Check your Kubernetes deployments!

When writing and setting up software, it’s natural for us to focus on just the happy path. After all, that’s the path that everyone wants. Unfortunately, software can fail quite often, so we need to give the unhappy paths some attention as well.

Kubernetes is no exception here. When deploying software to Kubernetes, it’s easy to focus on the happy path without properly checking that everything went as expected. In this article, I’ll talk about what is typically missing when deploying applications to Kubernetes, and demonstrate how to improve it.

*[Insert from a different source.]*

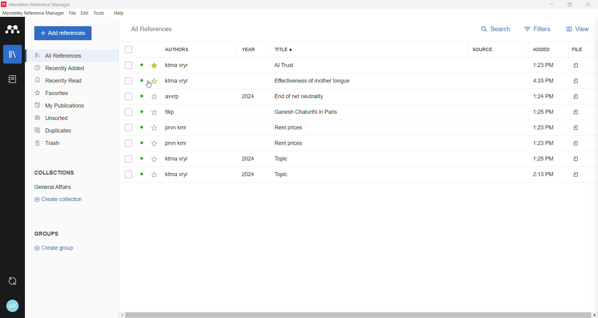 Image resolution: width=598 pixels, height=318 pixels. Describe the element at coordinates (180, 128) in the screenshot. I see `prvn kity` at that location.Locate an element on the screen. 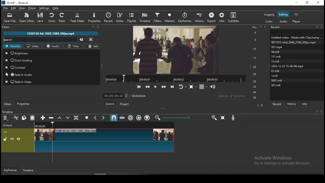 The height and width of the screenshot is (183, 325). brightness is located at coordinates (51, 53).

Typical flow for deploying applications to Kubernetes

In Kubernetes, most service style applications use Deployments to run applications on Kubernetes. Using Deployments, you can describe how to run your application container as a Pod in Kubernetes and how many replicas of the application to run. Kubernetes will then take care of running as many replicas as specified.

Here’s an example deployment manifest in YAML format for running three instances of a simple hello world web app:

apiVersion: apps/v1
kind: Deployment
metadata:
  labels:
    app: myapp
  name: myapp
spec:
  replicas: 3
  selector:
    matchLabels:
      app: myapp
  template:
    metadata:
      labels:
        app: myapp
    spec:
      containers:
      - image: polarsquad/hello-world-app:master
        name: hello-world
        ports:
        - containerPort: 3000

One of the key features of Deployments is how it manages application updates. By default, updating the Deployment manifest in Kubernetes causes the application to be updated in a rolling fashion. This way you’ll have the previous version of the deployment running while the new one is brought up. In the Deployment manifest, you can specify how many replicas to bring up and down at once during updates.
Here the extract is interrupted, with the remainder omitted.